The Tate Gallery's online dictionary article on 'Biomorphic Form' states that although these forms are abstract, they 'see or evoke living forms...'. The article lists the works of Joan Miro, Jean Arp, Henry Moore, and Barbara Hepworth as examples of artists who exemplify the use of biomorphic form.
Antoni Gaudí's Sagrada Familia in Barcelona contains many features inspired by nature, such as "branching columns" designed to reflect trees.
Other well-known examples of biomorphism in architecture include Fariborz Sahba's Lotus Temple in New Delhi, based on a lotus flower.

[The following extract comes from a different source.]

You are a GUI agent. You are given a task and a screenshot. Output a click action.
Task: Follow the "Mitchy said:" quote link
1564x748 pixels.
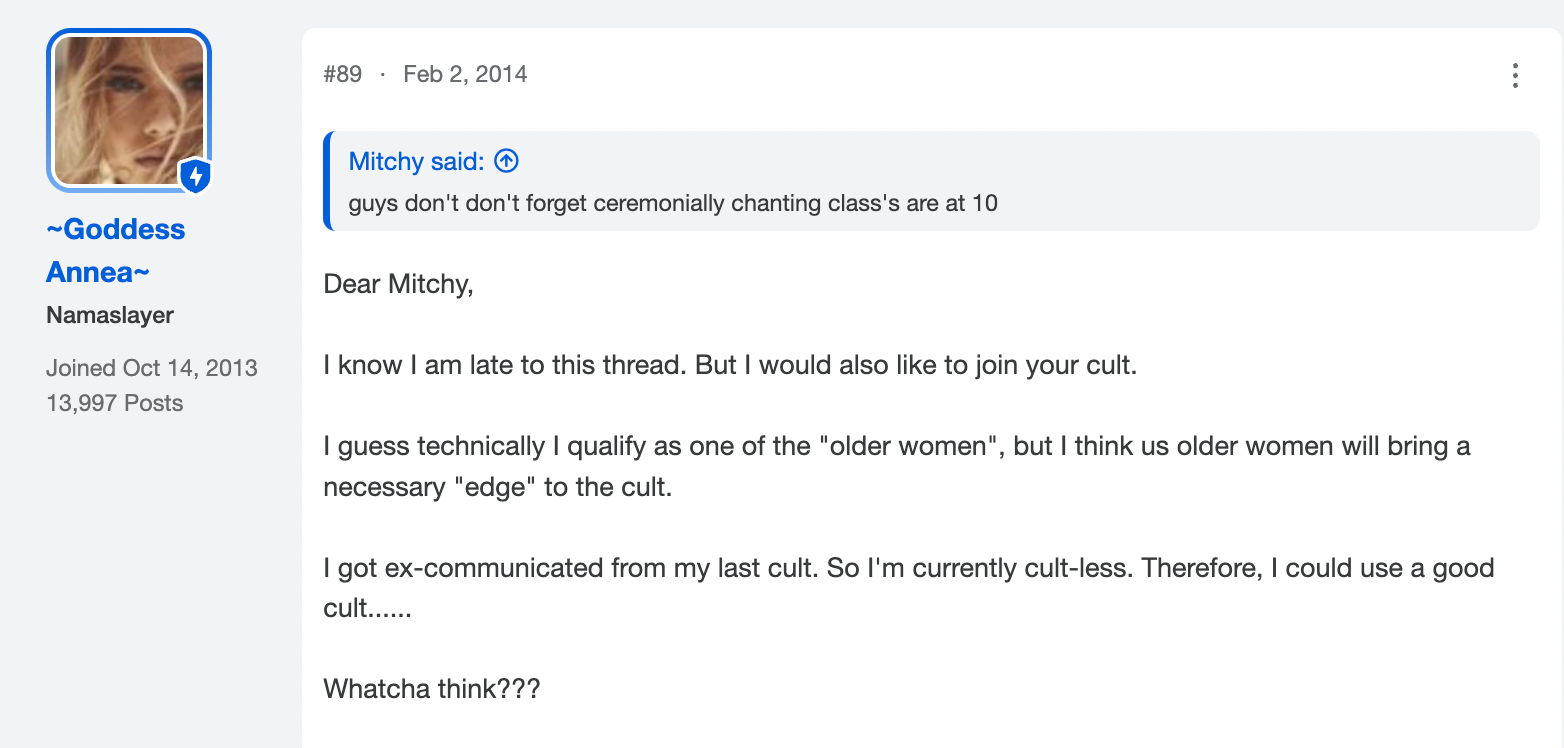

Victor Papanek (1923-1999) was one of the first American industrial designers to use biomorphic analysis in design assignments. He gained international fame while at Purdue University from 1964 to 1970. His student work was described in the 1970 book Design For The Real World. It was first published in Swedish by Bonnier in 1970, in English by Pantheon in 1971, and eventually translated into 23 languages. It is perhaps the most widely read book on design.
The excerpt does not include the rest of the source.